▼▼▼

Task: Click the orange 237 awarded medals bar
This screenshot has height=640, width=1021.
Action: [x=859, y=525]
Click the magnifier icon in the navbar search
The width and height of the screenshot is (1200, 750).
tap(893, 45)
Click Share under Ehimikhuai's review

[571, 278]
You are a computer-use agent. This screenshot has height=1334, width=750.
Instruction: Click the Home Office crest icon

▲▲▲
▼▼▼

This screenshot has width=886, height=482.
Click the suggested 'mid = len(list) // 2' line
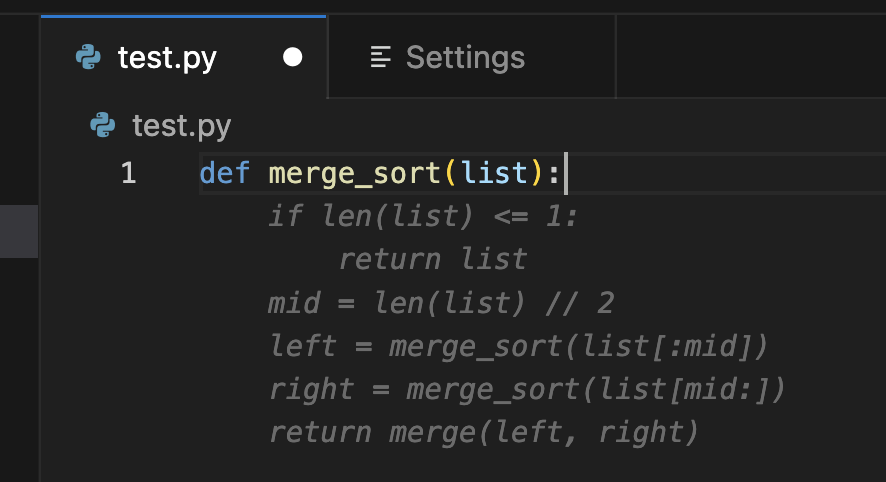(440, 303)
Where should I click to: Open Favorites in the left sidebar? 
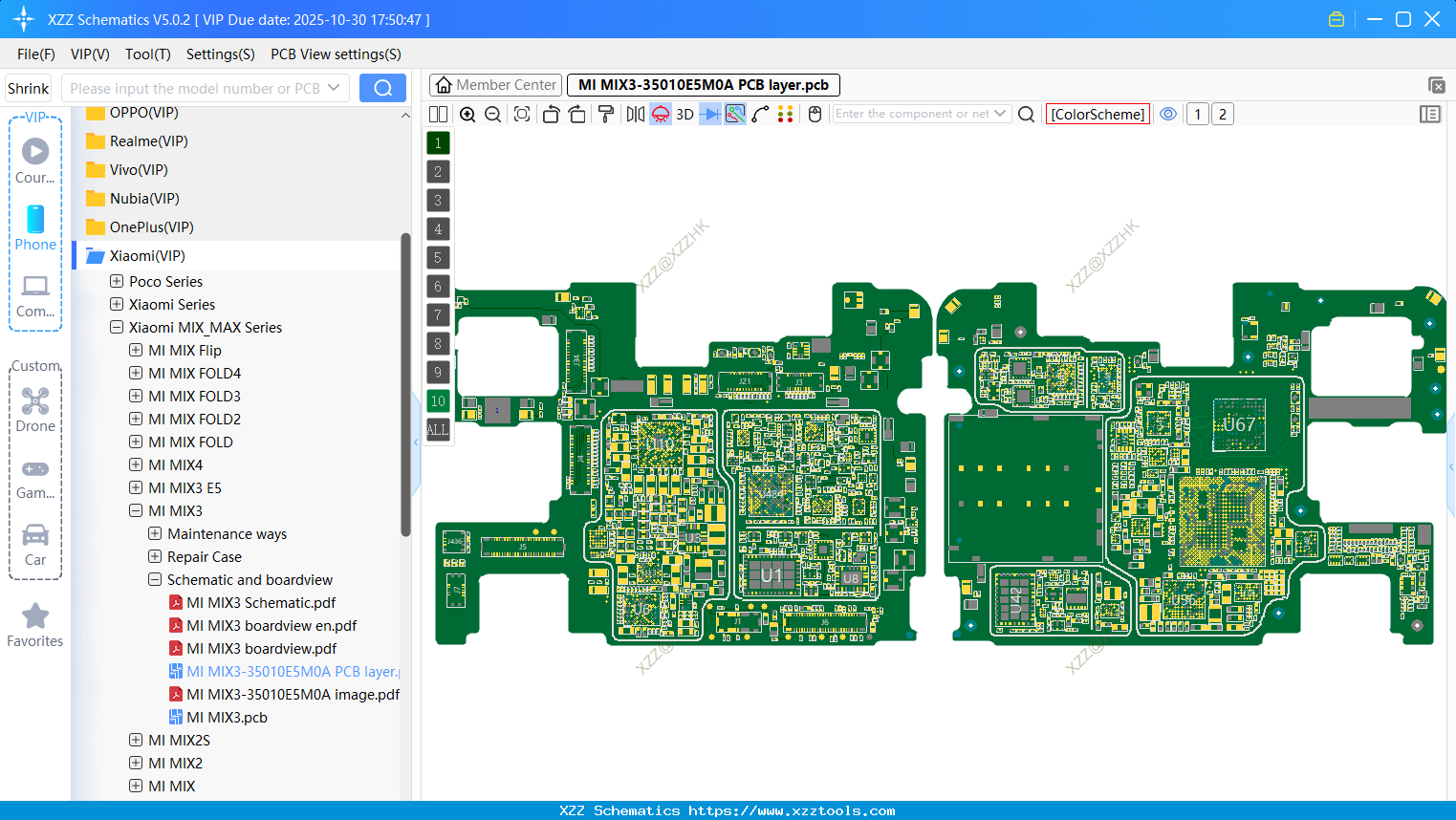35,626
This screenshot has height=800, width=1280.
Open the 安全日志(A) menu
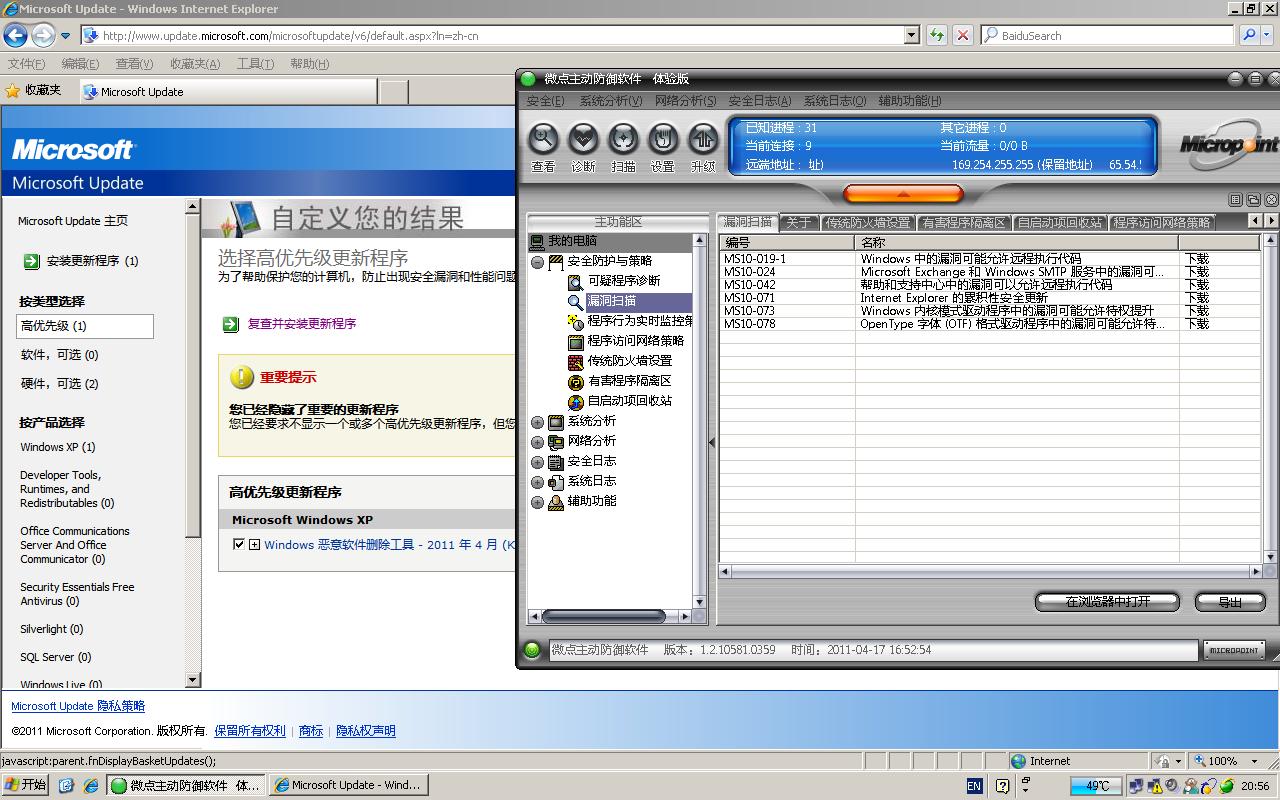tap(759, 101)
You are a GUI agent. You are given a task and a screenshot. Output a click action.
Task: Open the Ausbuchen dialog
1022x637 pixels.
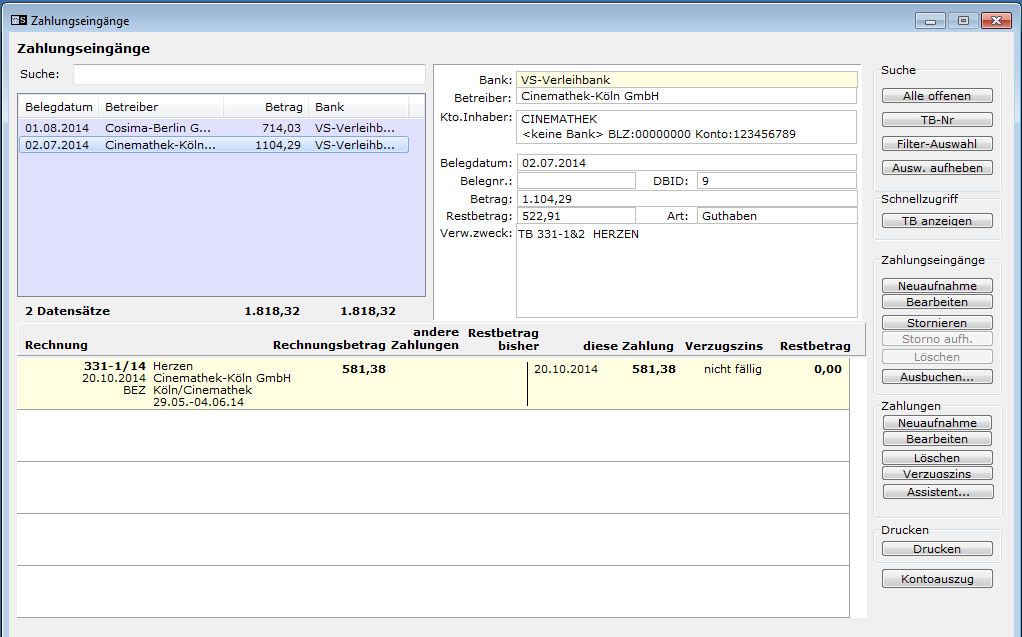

▲▲▲
▼▼▼

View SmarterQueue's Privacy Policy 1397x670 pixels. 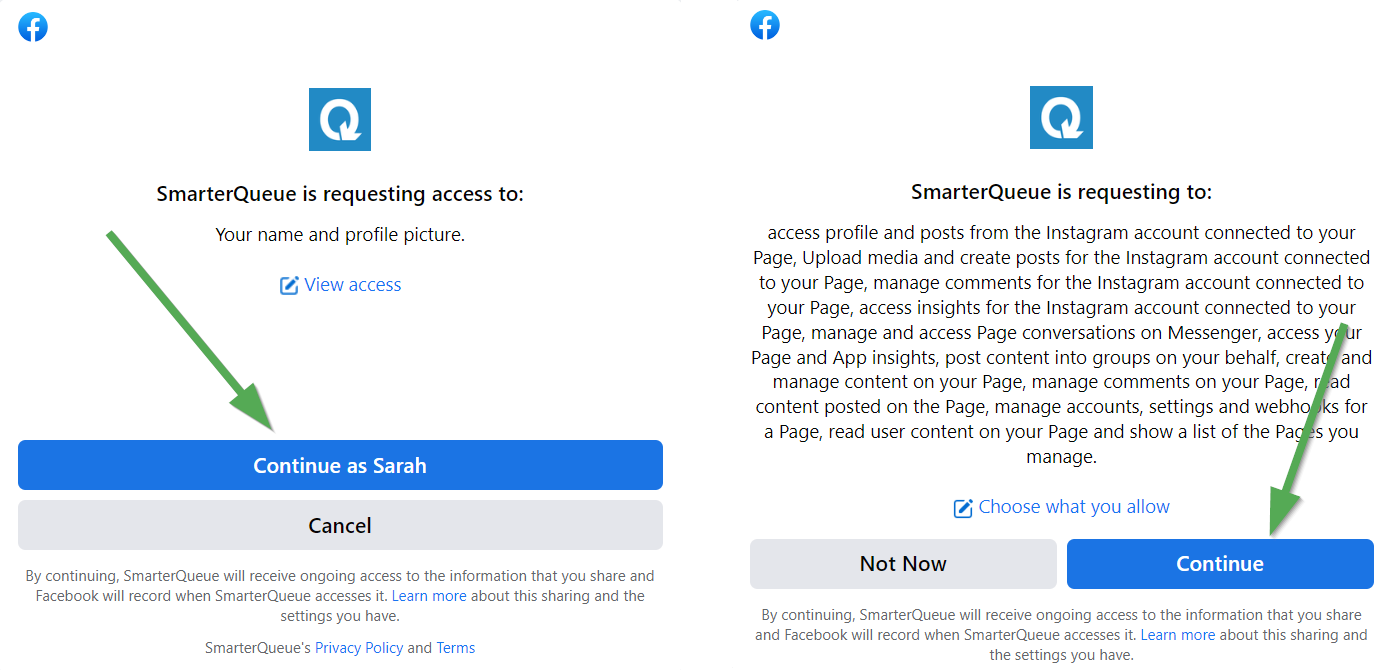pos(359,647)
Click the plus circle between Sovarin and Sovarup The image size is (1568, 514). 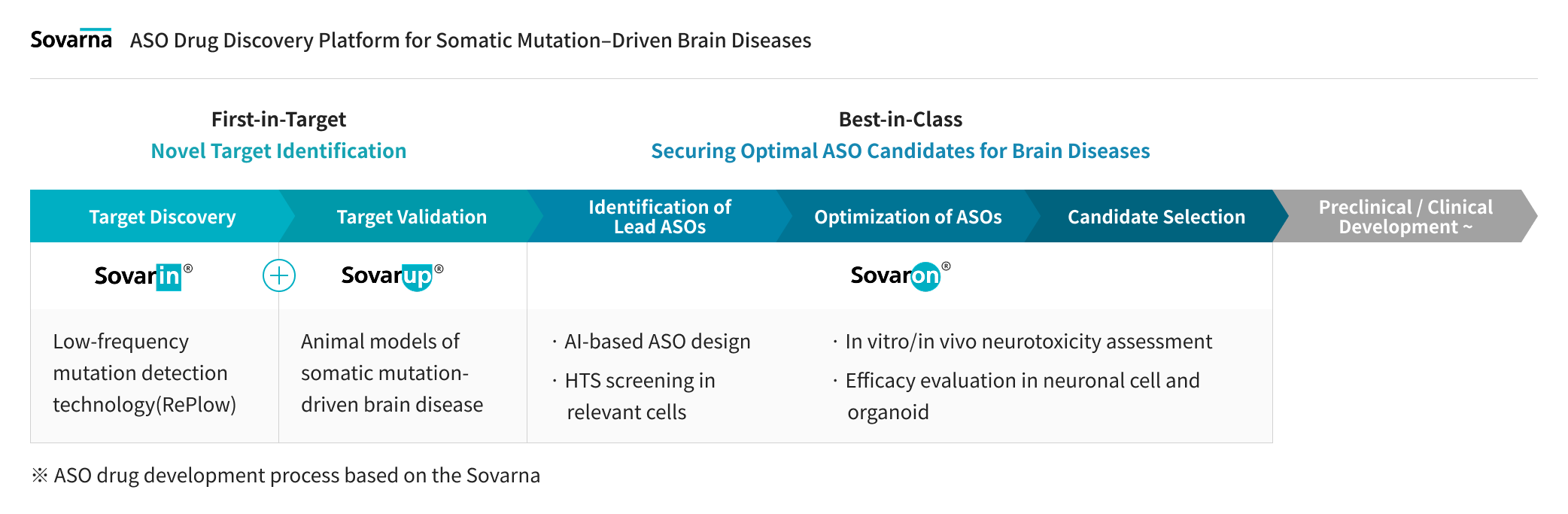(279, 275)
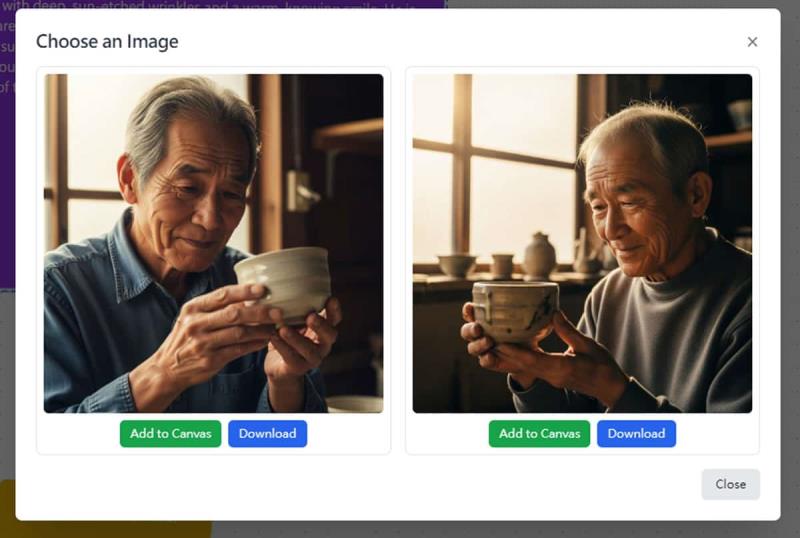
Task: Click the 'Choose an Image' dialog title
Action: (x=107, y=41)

▲▲▲

EXERCISE PROMPT: The stretch to restate runs from the line above containing "Click the suggested" through the line containing "1022x637 pixels.". Copy it word for word, ends included, without pictures.

ANSWER TO THIS EXERCISE:
Click the suggested 'mid = len(list) // 2' line
(440, 303)
Where should I click to: Open Favorites in the left sidebar? 
35,626
This screenshot has height=800, width=1280.
Open the 安全日志(A) menu
tap(759, 101)
You are a GUI agent. You are given a task and a screenshot. Output a click action.
Task: Open the Ausbuchen dialog
1022x637 pixels.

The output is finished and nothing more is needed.